Wednesday, June 1, 2011

Framing

"If the only tool you have is a hammer, you tend to see every problem as a nail." Abraham Maslow

Summer session is an interesting experience. Some students
choose to take a class or two in the summer to make their regular academic year load a little easier or lighter. Some do it to try to get ahead, so maybe they can finish a semester or two early. Some take a summer class because they think it's going to be easy -- how hard can it be when it's only 5 weeks? The first two types of students generally do very well in summer courses. They are motivated, prepared and ready to work.

The last type, unfortunately, is significantly disappointed (and sometimes significantly stressed) by what they find when they enter the classroom. Summer session is not an 'easier' or 'lightweight' version of the regular course. It is the regular course -- every assignment, every quiz, every reading, every activity, every project and paper -- condensed down into a third of the time. A regular semester runs 15 weeks. Summer session runs 5. Easy, it is not.

I'm not here to debate the effectiveness of cramming a semester's worth of material into 5 weeks. There's, in my mind, really not much of an argument. I don't think it is the most effective approach. (On the other hand, I do think it is more effective than cramming the entire semester into 8 days which is an option offered at a competing institution.) I believe that most of the time, learning of any kind benefits from time for reflection and application. There is less reflection time in 5 weeks than in 15. It would be one thing if this class were ALL the students were doing. Most, however, are either taking other classes with this or working full-time, or both. The fact is, though, that the class is being offered, there are students enrolled to take it, and I have been assigned to teach it.
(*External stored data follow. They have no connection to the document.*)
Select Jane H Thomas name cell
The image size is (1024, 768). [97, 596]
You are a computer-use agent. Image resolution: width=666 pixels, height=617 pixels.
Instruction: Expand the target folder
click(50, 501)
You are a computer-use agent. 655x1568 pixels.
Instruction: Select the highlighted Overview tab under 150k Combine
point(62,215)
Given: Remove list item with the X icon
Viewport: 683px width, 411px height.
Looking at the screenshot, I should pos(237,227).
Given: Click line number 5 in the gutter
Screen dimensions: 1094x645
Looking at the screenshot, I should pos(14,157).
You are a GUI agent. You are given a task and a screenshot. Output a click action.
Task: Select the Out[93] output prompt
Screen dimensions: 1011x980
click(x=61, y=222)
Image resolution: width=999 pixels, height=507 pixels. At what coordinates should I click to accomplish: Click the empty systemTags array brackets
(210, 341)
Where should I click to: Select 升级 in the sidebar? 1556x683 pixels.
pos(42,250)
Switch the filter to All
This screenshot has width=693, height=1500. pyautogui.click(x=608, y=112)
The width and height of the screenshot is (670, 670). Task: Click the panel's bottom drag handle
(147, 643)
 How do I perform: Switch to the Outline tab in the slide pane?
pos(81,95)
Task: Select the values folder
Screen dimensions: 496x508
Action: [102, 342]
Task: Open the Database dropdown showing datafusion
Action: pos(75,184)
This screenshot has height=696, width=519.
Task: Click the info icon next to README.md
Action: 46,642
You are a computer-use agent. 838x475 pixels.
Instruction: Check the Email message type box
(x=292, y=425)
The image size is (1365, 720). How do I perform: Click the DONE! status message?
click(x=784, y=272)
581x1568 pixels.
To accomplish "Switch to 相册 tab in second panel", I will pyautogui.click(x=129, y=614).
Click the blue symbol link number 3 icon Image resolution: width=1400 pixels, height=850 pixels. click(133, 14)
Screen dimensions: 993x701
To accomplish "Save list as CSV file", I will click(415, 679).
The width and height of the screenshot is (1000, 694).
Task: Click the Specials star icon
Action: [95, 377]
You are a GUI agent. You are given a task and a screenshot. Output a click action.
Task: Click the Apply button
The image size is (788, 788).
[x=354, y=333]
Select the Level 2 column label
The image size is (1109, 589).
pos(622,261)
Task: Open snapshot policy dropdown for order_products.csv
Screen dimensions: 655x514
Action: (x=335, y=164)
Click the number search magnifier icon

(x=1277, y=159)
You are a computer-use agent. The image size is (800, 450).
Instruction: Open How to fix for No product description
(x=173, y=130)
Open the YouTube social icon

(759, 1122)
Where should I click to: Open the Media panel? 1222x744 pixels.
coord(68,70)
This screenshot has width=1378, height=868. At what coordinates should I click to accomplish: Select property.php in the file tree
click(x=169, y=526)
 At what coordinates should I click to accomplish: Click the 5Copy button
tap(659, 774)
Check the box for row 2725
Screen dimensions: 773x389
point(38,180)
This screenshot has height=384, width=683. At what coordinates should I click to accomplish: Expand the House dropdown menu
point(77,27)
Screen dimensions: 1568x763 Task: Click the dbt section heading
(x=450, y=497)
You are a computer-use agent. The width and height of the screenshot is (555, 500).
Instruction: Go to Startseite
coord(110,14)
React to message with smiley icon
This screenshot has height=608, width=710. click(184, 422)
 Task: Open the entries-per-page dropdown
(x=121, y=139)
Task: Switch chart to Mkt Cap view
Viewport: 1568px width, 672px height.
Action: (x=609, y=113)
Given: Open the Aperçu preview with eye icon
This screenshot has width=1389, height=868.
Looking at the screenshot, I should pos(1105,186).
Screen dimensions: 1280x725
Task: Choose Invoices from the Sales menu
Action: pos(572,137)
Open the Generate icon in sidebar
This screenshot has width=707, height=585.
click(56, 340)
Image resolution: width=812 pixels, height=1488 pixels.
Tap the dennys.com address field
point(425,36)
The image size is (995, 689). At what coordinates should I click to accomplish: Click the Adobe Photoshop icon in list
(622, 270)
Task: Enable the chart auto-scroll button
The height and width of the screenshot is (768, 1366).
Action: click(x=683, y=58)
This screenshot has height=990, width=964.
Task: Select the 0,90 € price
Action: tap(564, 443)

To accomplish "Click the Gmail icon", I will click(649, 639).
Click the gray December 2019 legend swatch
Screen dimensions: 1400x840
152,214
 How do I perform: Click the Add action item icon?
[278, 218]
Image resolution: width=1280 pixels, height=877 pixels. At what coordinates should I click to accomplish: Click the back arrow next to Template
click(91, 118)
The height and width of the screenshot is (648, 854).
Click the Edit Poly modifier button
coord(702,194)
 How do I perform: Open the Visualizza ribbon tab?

This is where I'm going to criticize our framework - the current 'consumer approach' to education. There has been a shift in our attitude toward education from the time when I was a student to now. A college education used to be about gaining a broad based understanding of the world, and about how to think and reason critically in order to apply that knowledge to the experiences of living in the world. Now we are constantly being told by administrators and by the public in general that "the student is the customer" and our job is to "give the customer what they want."

I disagree. I don't believe that framing education as a commodity helps us in any way. In fact, I think it harms the student and it harms the larger society. Let me use an example. I need the oil changed in my car. I go to the place where they change the oil. I give them my car. They take it away. They do the work and change the oil. I go sit in the waiting room and look at a magazine. They bring the car back - work done. I pay money. This is the consumer model. They do the work, I pay money.

When we apply this model to education, I think we all get into trouble. Many students have taken on this attitude. I paid money (tuition). You give me my commodity (a degree, preferably with an A average.) But who does the work here? We expect the student to do the work necessary to earn the A, to earn the degree. But that's not the consumer model. When I get my oil changed, I'm not down in the grease pit with a wrench and a drip pan - the mechanic is. I don't do the work - they do. So, given that model, why shouldn't a student expect that they are paying money and that they should get in return, both the work and the end product?

I think that we've gotten ourselves into this situation by going along with the momentum without critically examining where the momentum is taking us. The High School diploma used to be the credential necessary to move along in life. The idea behind compulsory education from primary school through high school was to produce a citizenry that could read and write, compute and calculate, and critically think and reason in order to be functioning productive members of a democratic society.

Somewhere along the line things changed. We've moved so far from that, that now the Bachelor's degree is the basic credential that is necessary to move along in life. The primary and high school experience seems to have become less about producing an educated citizenry and more about Heather having 2 mommies and why all choices are equally good and none should be evaluated negatively because we really all should just want to get along with each other. Our attitude towards college seems to have become less about earning an education and more about receiving a credential which is only significant because it most likely will raise your annual income by about $25,000 per year.

I'm certainly not trying to say that $25k per year isn't significant. It is. But if the sole benefit/purpose of the college experience is getting the degree in order to get the money, we shouldn't be surprised when the students buy into the consumer model.

So, maybe we need to slow down a minute and take some time for a little of that reflection that I mentioned earlier. Is this model resulting in what we want and in what is necessary for the culture to continue advancing? If it isn't, then may we all need to take a step back and examine our frame. Maybe we need to expand the contents of our toolbox.